=== Materials provided ===

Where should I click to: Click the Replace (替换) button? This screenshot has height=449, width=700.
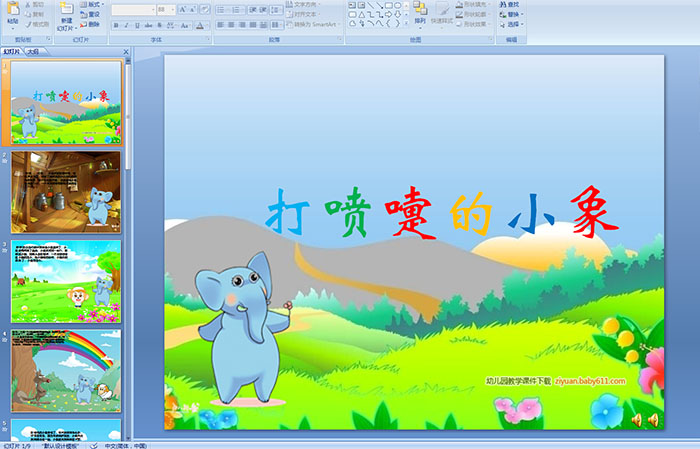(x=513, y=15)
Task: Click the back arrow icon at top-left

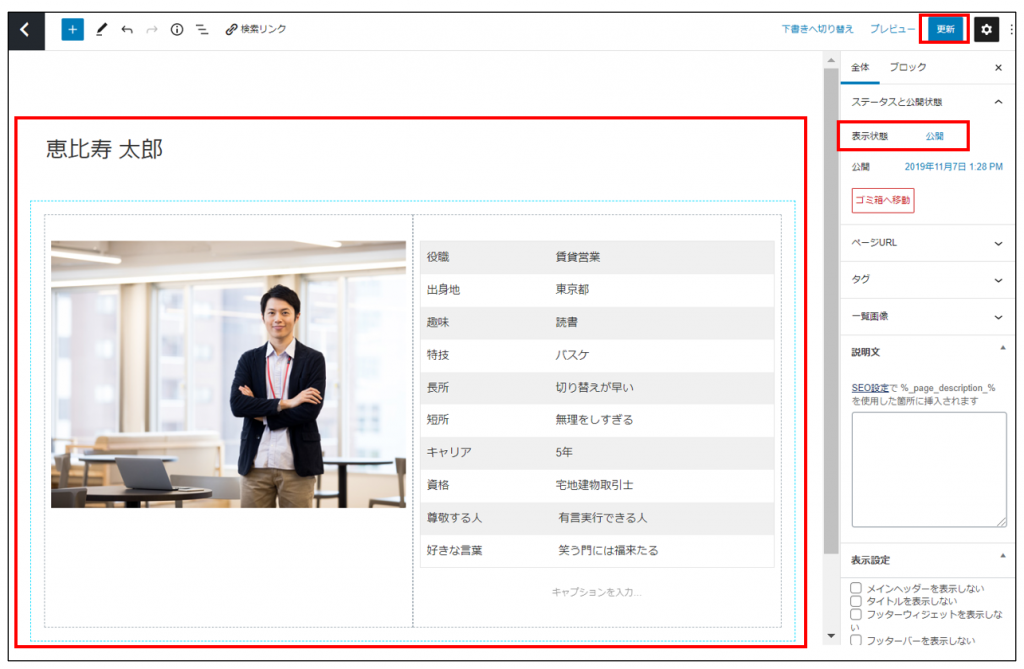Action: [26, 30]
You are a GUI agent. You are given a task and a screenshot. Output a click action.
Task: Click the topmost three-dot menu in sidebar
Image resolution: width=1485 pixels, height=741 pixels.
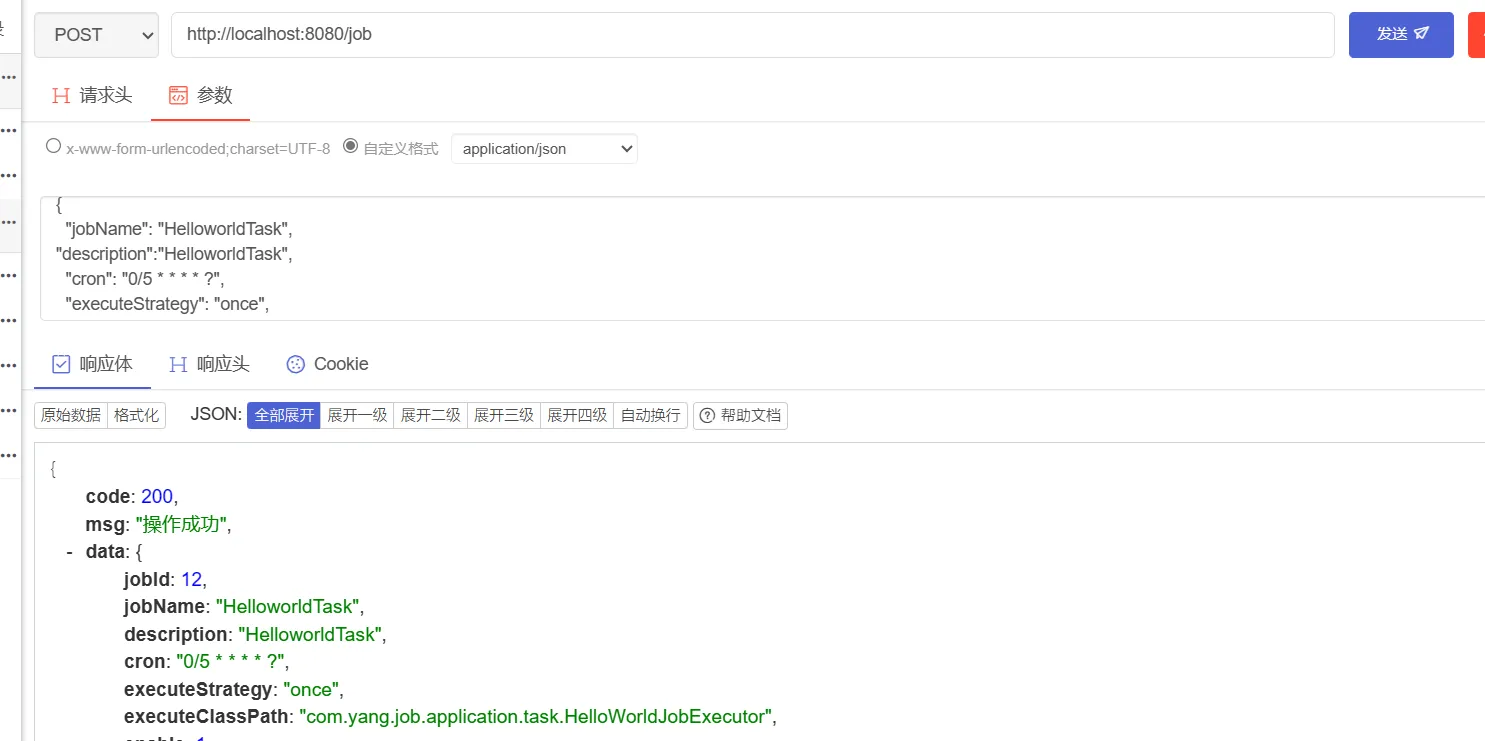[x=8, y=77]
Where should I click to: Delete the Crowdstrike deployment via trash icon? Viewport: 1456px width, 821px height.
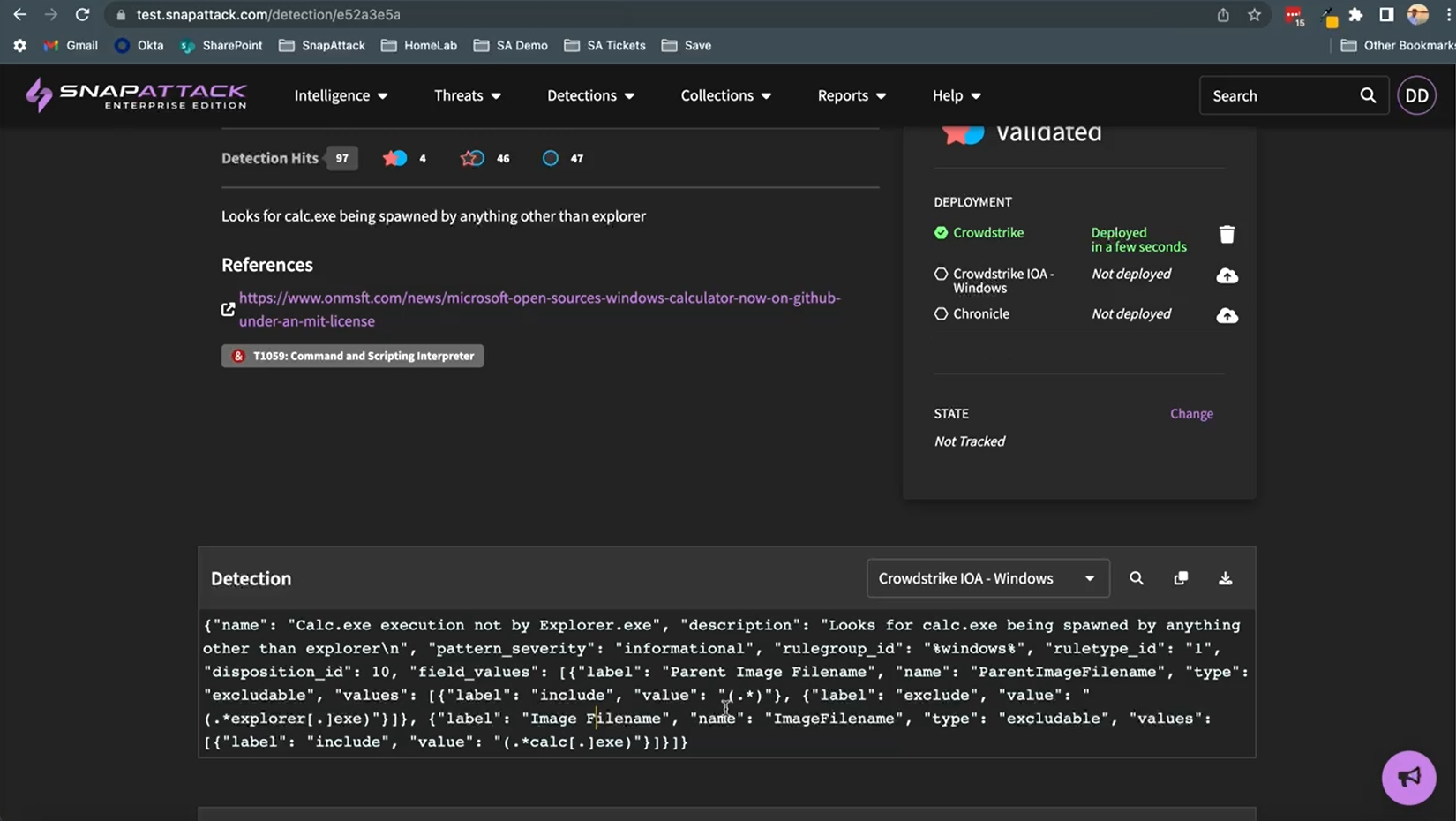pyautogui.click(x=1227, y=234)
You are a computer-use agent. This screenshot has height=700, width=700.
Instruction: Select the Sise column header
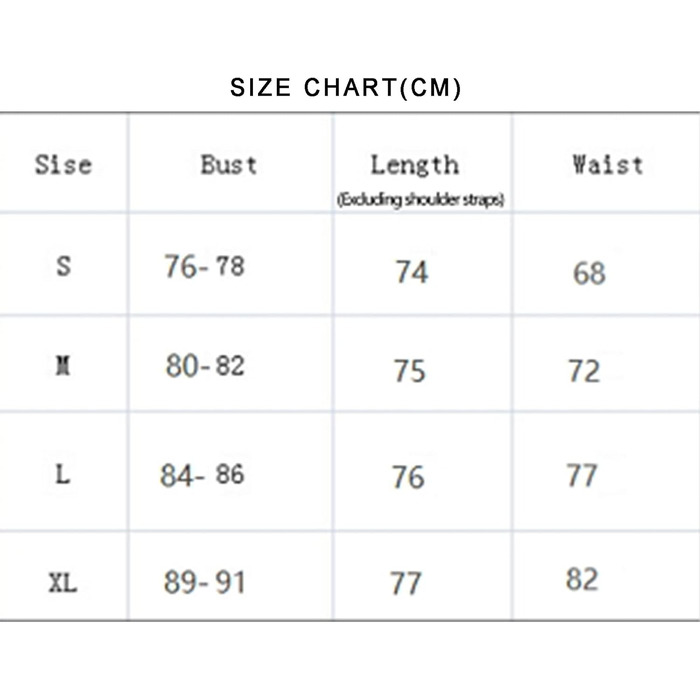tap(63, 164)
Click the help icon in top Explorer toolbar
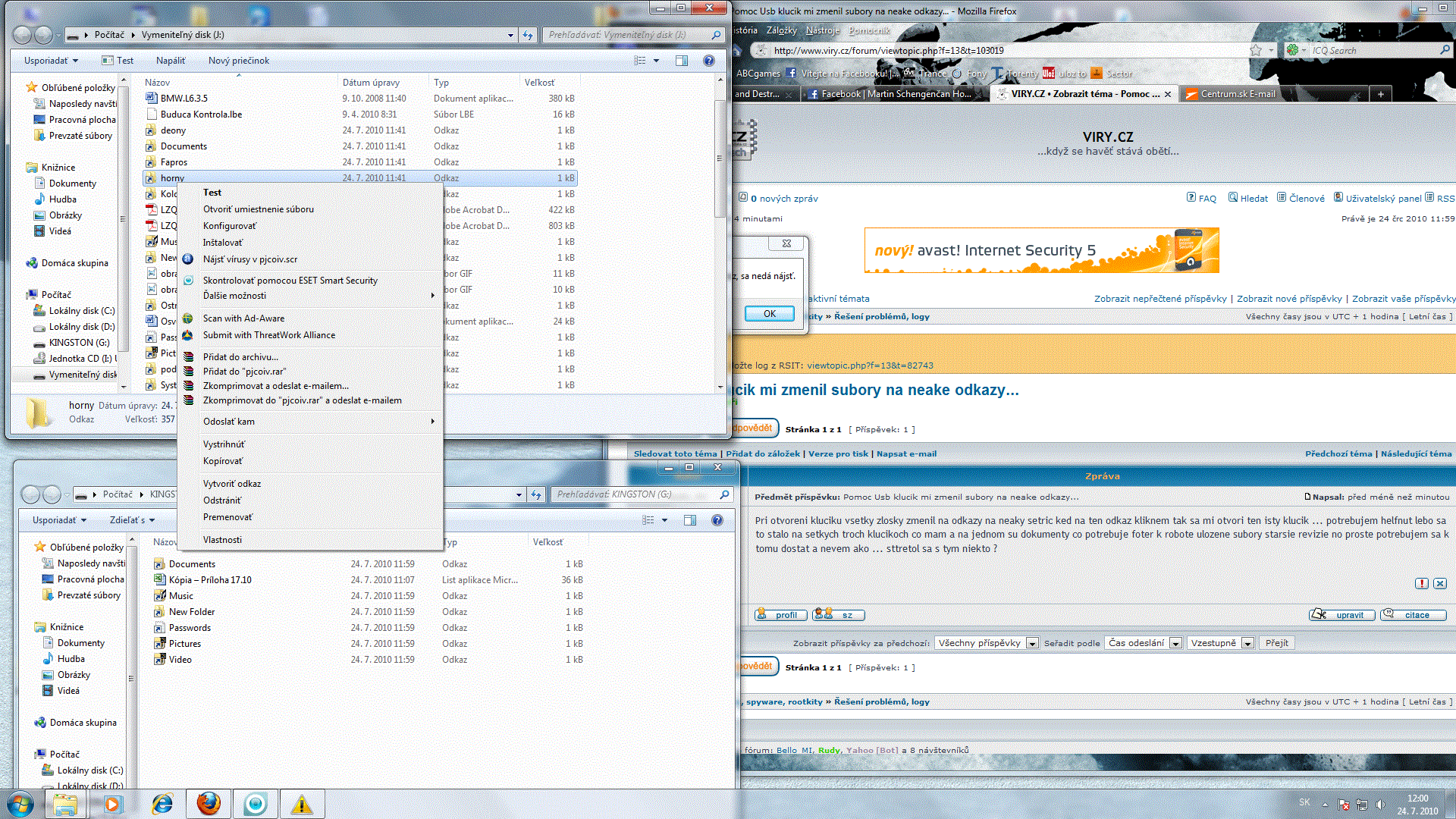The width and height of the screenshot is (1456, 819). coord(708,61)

===

**Exercise**
Recast the material above as a JSON list of strings with one string per line. Skip blank lines and leave the pictures out.

**Task output**
[
  "Where should I click to: Click the Replace (替换) button? This screenshot has height=449, width=700.",
  "(x=513, y=15)",
  "Task: Click the back arrow icon at top-left",
  "Action: [26, 30]",
  "You are a GUI agent. You are given a task and a screenshot. Output a click action.",
  "Task: Click the topmost three-dot menu in sidebar",
  "Image resolution: width=1485 pixels, height=741 pixels.",
  "[x=8, y=77]",
  "Where should I click to: Delete the Crowdstrike deployment via trash icon? Viewport: 1456px width, 821px height.",
  "pyautogui.click(x=1227, y=234)",
  "You are a computer-use agent. This screenshot has height=700, width=700.",
  "Instruction: Select the Sise column header",
  "tap(63, 164)",
  "Click the help icon in top Explorer toolbar",
  "The width and height of the screenshot is (1456, 819). coord(708,61)"
]